O Marty é um personagem sobre o qual eu realmente tenho dificuldade de dizer se gosto ou não. Ele só se interessa por duas coisas: tênis de mesa e mulheres casadas. E não parece se importar em passar qualquer pessoa para trás se isso significar ficar mais perto do seu sonho de viver do esporte.
Um ponto interessante é que Marty realmente é bom no que faz. Ele não é um sonhador iludido perseguindo algo impossível. Suas ambições são palpáveis, mas o problema é que ele é pobre e não tem condições de participar dos campeonatos ou sequer se sustentar. Isso me deixou na dúvida se ele seria capaz de realizar seu sonho ou não.

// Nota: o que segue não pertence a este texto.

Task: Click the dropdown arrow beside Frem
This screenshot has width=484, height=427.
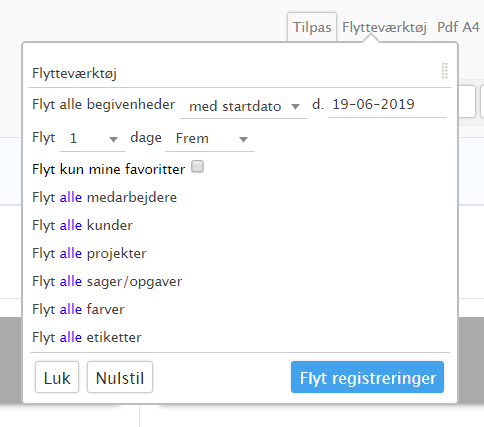Action: (x=244, y=139)
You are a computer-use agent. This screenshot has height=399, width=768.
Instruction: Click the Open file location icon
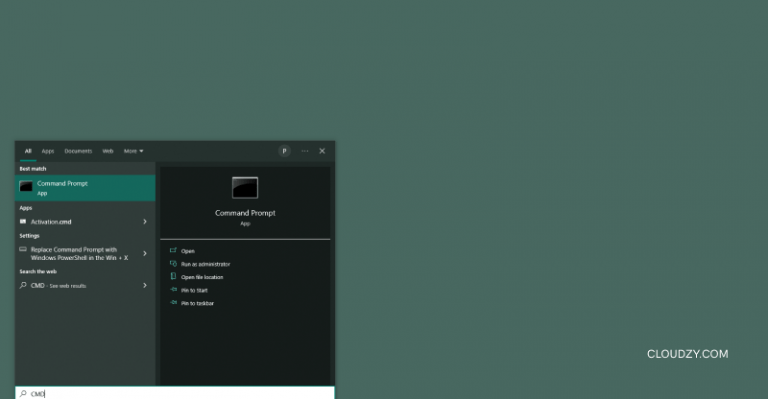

Ao longo da história, outros personagens interessantes surgem ao redor do protagonista, mas parece que todos acabam sendo usados em prol de um objetivo e depois deixados de lado quando perdem a utilidade.
O final, sinceramente, me agradou. Apesar de não ter realizado seu sonho, Marty conseguiu provar sua habilidade na mesa ao derrotar o campeão japonês e, no fim, pareceu buscar a família e se importar mais com outras pessoas além dele mesmo. Pessoalmente, acho que esse desenvolvimento pessoal é um desfecho muito mais legal para o Marty do que simplesmente se tornar campeão.
Enfim, é um bom filme que provavelmente ainda será um pouco esnobado pelo público porque o Timótio Sahasrahla falou mal de balé e ópera, mas eu recomendo para quem não dá a mínima para polêmicas externas ao filme em si.